The stair does not represent a synthetic experience. The stair has always been an element on which, in general, you must pay some measure of attention to your footing. In the escalator came a new experience... 15 seconds in a shopper's life where he could/should now stop and look around because technology is watching his footing for him. The escalator constitutes a synthesized experience because it is a moment in life that would not occur without the intervention of man (created) and because it finds its components in the aether of past inventions. In other words, it is the coming together of pieces to accomplish the task of its conceptual beginning: the stair.

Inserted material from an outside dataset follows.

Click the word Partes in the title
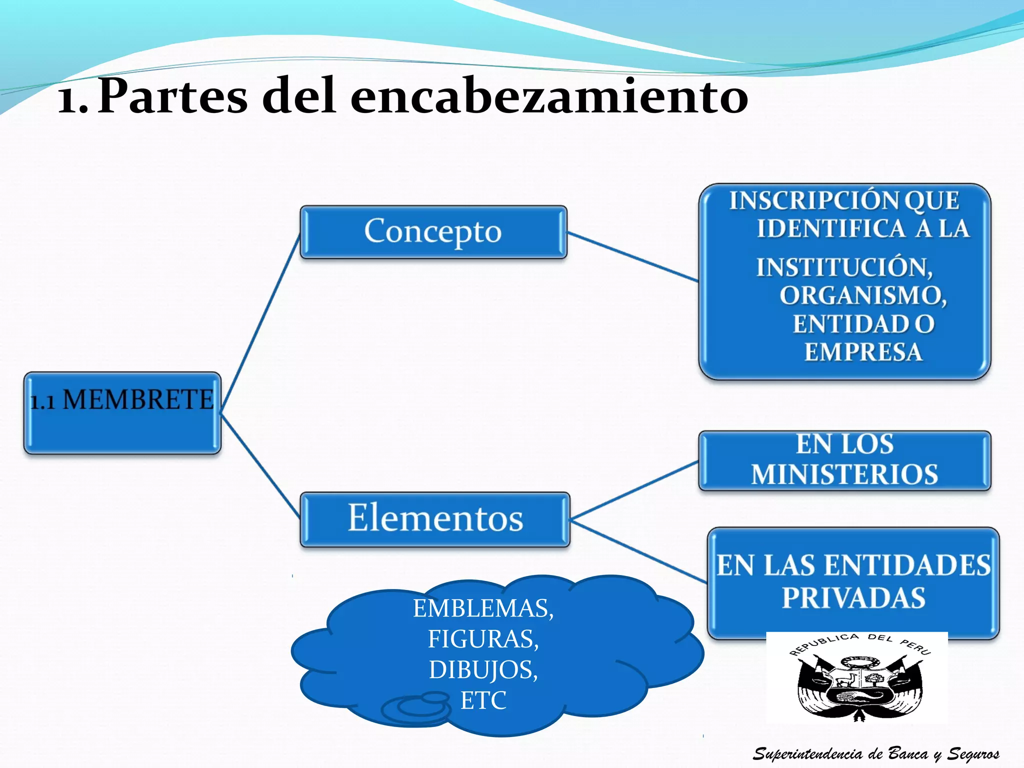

The stair is a precarious event in architecture, it is not a ladder and it is not a ramp. It sits in between. There are many beautiful changes in the history of the stair that would be worth investigating in that regard.

There are, indeed, many interesting occurrances of the stair in architectural history. However, I feel that the only important aspect of the stair to my design project right now is that it is a measure of human scale and movement. I can't use everything so I might as well stop once I have my head around something good.

From David Reed I take this concept as a central one: that through architecture I can create indications of human movement and activity.
From the material synthetics I take this: the concept of creating an assemblage of pieces to accomplish the task of an Other object.
From the stair element I take this: movement between two points accomplished by an object assemblage. It is the stair which shows the movement called for by David Reed. It is the stair that will be synthesized and its task accomplished by a conceived element.


So-- forgive my naivite-- but from the idea of the stair to the elevator you realized that in a sense, this was a synthetic jump? Is this synthetic jump in the philosophical sense of the word-- where you the second part of your conlusion-- the elevator-- is "synthetic" because it pulls the ideas of the earlier concept of the "stair"?


I'm not sure what you're asking but the elevator is a synthesized version of the escalator which is a synthesized version of the stair. The elevator (for lack of a better term) that I have conceived uses an assemblage of other things to take the place of the escalator just like synthetic fibres are polymers in assemblage intended to take the palce of other cloths.